# Records for the exercise start
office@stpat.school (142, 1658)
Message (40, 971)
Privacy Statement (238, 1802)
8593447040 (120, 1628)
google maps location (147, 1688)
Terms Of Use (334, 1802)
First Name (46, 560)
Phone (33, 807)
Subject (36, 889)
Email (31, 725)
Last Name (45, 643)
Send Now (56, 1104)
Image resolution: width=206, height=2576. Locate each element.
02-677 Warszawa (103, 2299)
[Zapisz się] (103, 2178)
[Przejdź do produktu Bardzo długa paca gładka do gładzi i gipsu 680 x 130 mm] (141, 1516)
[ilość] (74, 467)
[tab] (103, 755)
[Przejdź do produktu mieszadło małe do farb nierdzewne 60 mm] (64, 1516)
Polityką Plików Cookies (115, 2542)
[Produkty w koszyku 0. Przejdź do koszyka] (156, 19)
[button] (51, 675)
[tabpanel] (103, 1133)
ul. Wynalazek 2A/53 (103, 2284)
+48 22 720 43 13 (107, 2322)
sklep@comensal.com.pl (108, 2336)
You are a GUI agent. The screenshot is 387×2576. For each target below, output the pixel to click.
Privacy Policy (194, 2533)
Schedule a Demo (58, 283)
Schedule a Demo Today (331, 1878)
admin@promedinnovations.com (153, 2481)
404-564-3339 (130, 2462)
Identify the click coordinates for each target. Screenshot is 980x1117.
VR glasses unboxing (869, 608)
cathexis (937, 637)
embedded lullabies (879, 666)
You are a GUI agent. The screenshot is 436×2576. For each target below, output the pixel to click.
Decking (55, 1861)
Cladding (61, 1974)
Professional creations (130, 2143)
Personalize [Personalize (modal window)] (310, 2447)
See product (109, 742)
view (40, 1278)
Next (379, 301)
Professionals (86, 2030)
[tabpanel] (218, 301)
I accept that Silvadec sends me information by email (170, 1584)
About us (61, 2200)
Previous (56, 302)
# Records for the exercise end
Reproduce all of the records above, changing every occurrence of "Decking" to "Flooring" and leaving everything else unchanged.

office@stpat.school (142, 1658)
Message (40, 971)
Privacy Statement (238, 1802)
8593447040 (120, 1628)
google maps location (147, 1688)
Terms Of Use (334, 1802)
First Name (46, 560)
Phone (33, 807)
Subject (36, 889)
Email (31, 725)
Last Name (45, 643)
Send Now (56, 1104)
Image resolution: width=206, height=2576. Locate each element.
02-677 Warszawa (103, 2299)
[Zapisz się] (103, 2178)
[Przejdź do produktu Bardzo długa paca gładka do gładzi i gipsu 680 x 130 mm] (141, 1516)
[ilość] (74, 467)
[tab] (103, 755)
[Przejdź do produktu mieszadło małe do farb nierdzewne 60 mm] (64, 1516)
Polityką Plików Cookies (115, 2542)
[Produkty w koszyku 0. Przejdź do koszyka] (156, 19)
[button] (51, 675)
[tabpanel] (103, 1133)
ul. Wynalazek 2A/53 (103, 2284)
+48 22 720 43 13 (107, 2322)
sklep@comensal.com.pl (108, 2336)
You are a GUI agent. The screenshot is 387×2576. For each target below, output the pixel to click.
Privacy Policy (194, 2533)
Schedule a Demo (58, 283)
Schedule a Demo Today (331, 1878)
admin@promedinnovations.com (153, 2481)
404-564-3339 (130, 2462)
Identify the click coordinates for each target. Screenshot is 980x1117.
VR glasses unboxing (869, 608)
cathexis (937, 637)
embedded lullabies (879, 666)
You are a GUI agent. The screenshot is 436×2576. For each target below, output the pixel to click.
Flooring (55, 1861)
Cladding (61, 1974)
Professional creations (130, 2143)
Personalize [Personalize (modal window)] (310, 2447)
See product (109, 742)
view (40, 1278)
Next (379, 301)
Professionals (86, 2030)
[tabpanel] (218, 301)
I accept that Silvadec sends me information by email (170, 1584)
About us (61, 2200)
Previous (56, 302)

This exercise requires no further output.